Compêndio da Doutrina Social
§469
Cap. X — Salvaguardar o ambiente
As autoridades chamadas a tomar decisões para afrontar riscos sanitários e ambientais, às vezes, se encontram diante de situações nas quais os dados científicos disponíveis são contraditórios ou quantitativamente escassos: em tal caso pode ser oportuna uma avaliação inspirada pelo «princípio de precaução», que não comporta a aplicação de uma regra, mas uma orientação ordenada a administrar situações de incerteza. Esta manifesta a exigência de uma decisão provisória e modificável com base em novos conhecimentos que eventualmente se venham a alcançar. A decisão deve ser proporcional às providências já tomadas em vista de outros riscos. As políticas cautelatórias, baseadas no princípio de precaução, requerem que as decisões sejam baseadas em um confronto entre riscos e benefícios previsíveis para cada possível opção alternativa, inclusive a decisão de não atuar.
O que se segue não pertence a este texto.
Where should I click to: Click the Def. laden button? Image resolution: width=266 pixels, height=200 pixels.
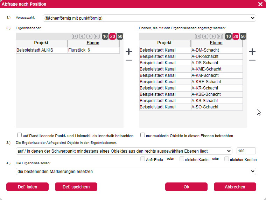(27, 187)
À abordagem baseada no princípio de precaução liga-se a exigência de promover todo o esforço para adquirir conhecimentos mais aprofundados, mesmo sabendo que a ciência não pode chegar rapidamente a conclusões acerca da ausência de riscos. As circunstâncias de incerteza e a provisoriedade tornam particularmente importante a transparência no processo decisório.